The university is pitching The Hub as a campuswide meeting point for student entrepreneurs, and the numbers help explain why. KU says 70% of entrepreneurship participants are nonbusiness majors, and the new building is designed to bring those students into one place with certificate, minor and co-curricular offerings. KU’s hub materials list more than 13 entrepreneurship-related programs tied to the space, including the Certificate in Entrepreneurship, Minor in Entrepreneurship, Jayhawk Consulting, The Catalyst, RedTire and Entrepreneur-in-Residence.
Inside, the building is planned around a three-floor progression. The first level will center on an open-play area with a lab, event space and collaborative zones. The second floor is set aside for formal instruction. The third floor is designed for deeper work, including seminar, conference and team rooms, a multifunction content-creation studio, a dedicated pitch area and an outdoor terrace for networking or stepping away with a fresh perspective.

KU officials, including Chancellor Doug Girod and School of Business Dean Jide Wintoki, have framed the project as part of the university’s broader economic role in Kansas. The school says the hub is meant to foster creativity, collaboration and connectedness across disciplines, while KU says graduates need entrepreneurial skill to succeed in their fields and strengthen the state’s economy.
The project is being funded entirely by donations. KU Endowment and the School of Business say an anonymous donor added a $10 million gift commitment to a $50 million lead gift made in 2023, bringing that donor’s total support to $60 million. KU estimates the full project will cost $21 million. PGAV Architects of Kansas City designed the building, and Mar Lan Construction is the general contractor.

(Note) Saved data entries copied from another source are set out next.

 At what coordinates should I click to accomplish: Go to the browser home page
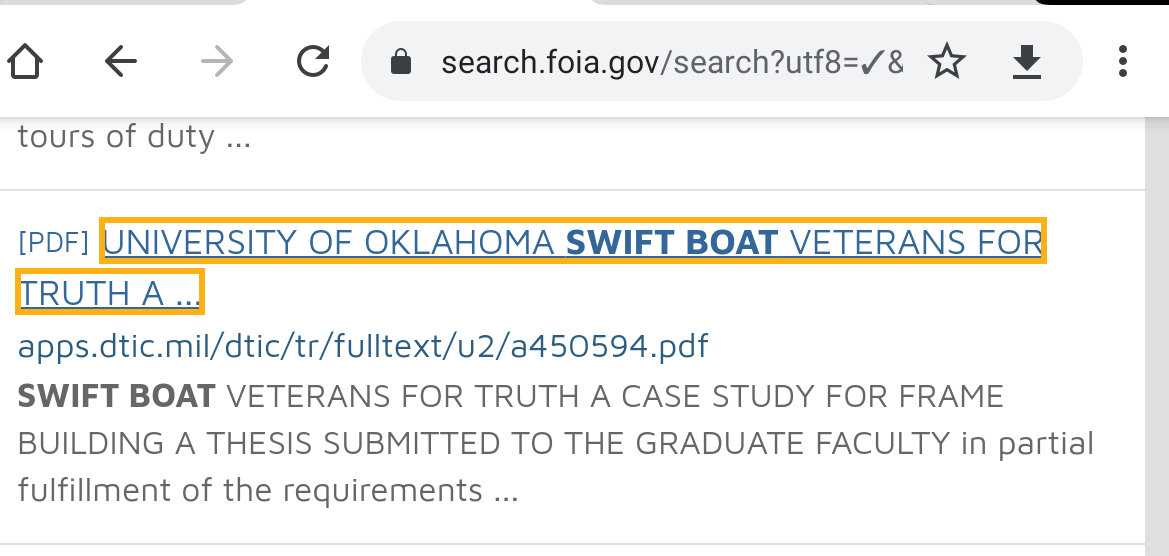coord(24,63)
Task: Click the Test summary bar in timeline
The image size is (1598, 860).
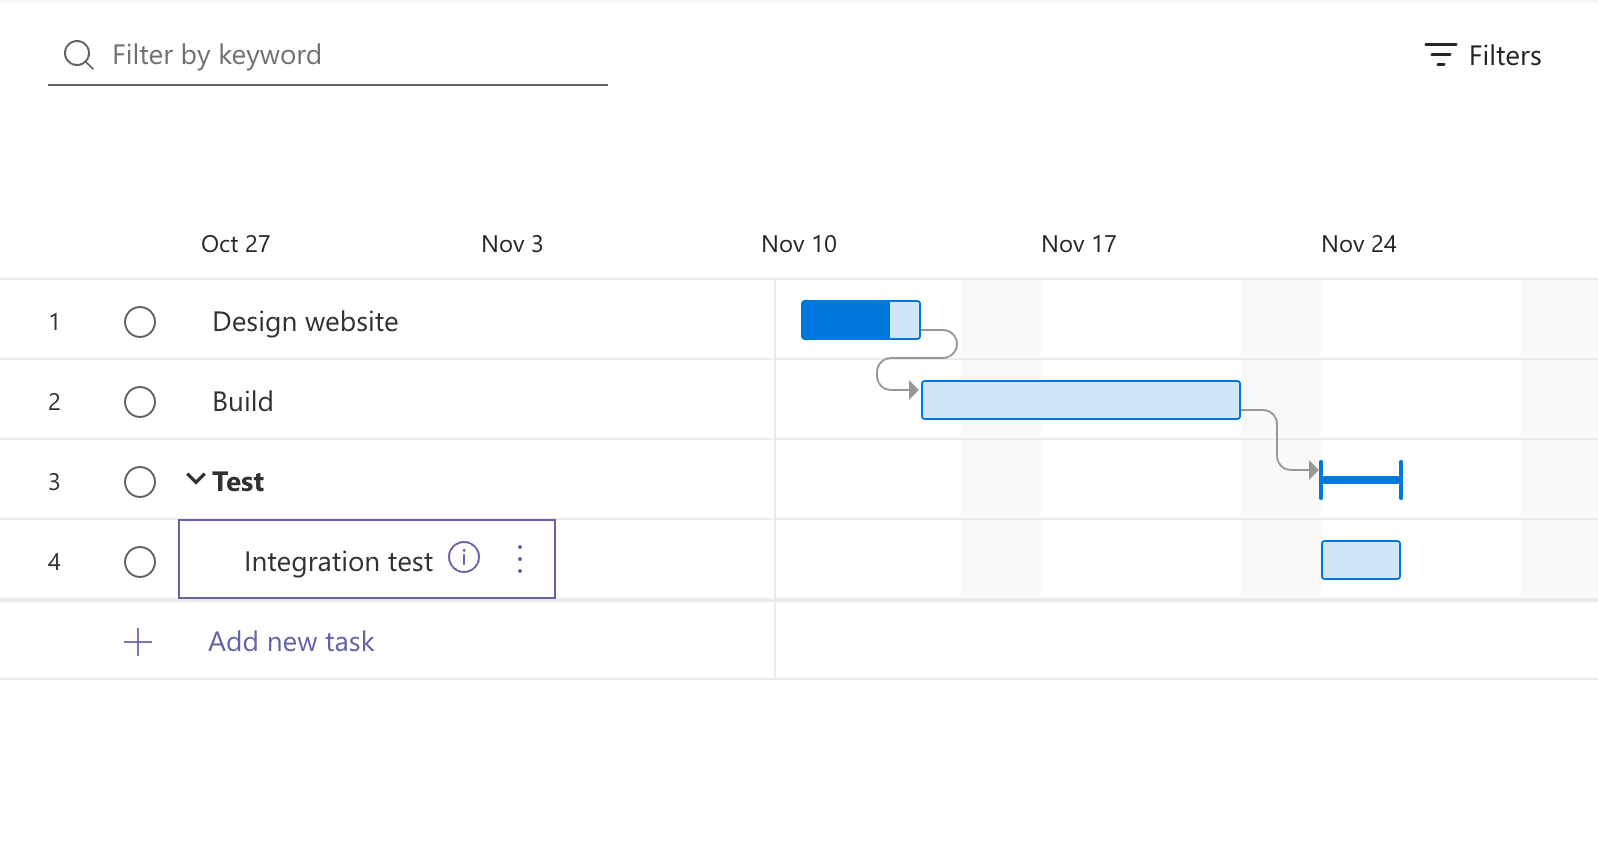Action: point(1360,480)
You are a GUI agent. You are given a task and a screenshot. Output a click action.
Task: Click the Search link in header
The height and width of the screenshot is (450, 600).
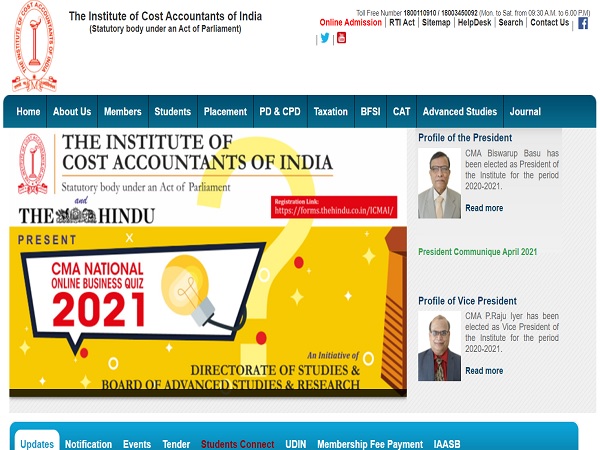(x=510, y=22)
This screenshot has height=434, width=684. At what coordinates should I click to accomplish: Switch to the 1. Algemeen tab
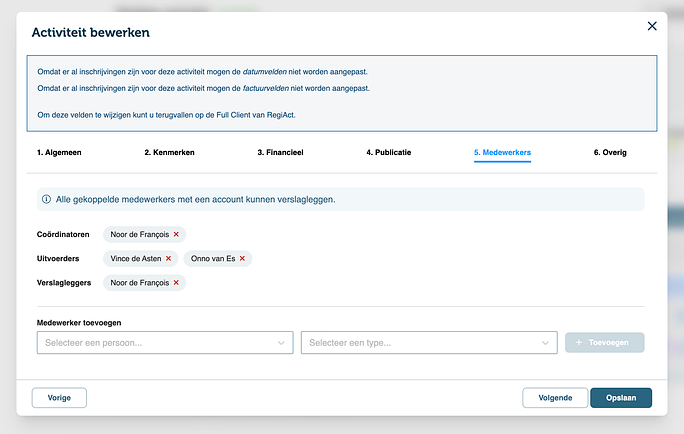[x=60, y=153]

The site also carries a local planning wrinkle. It sits west of the Chi Omega fountain and within the historic context area of the Chi Omega House at 1345 West Campus Road, which meant Historic Resources Commission approval was required. For Lawrence and Douglas County, the bigger question now is whether The Hub turns that investment into more student startups, more local business partnerships and a stronger homegrown talent pipeline once the doors open.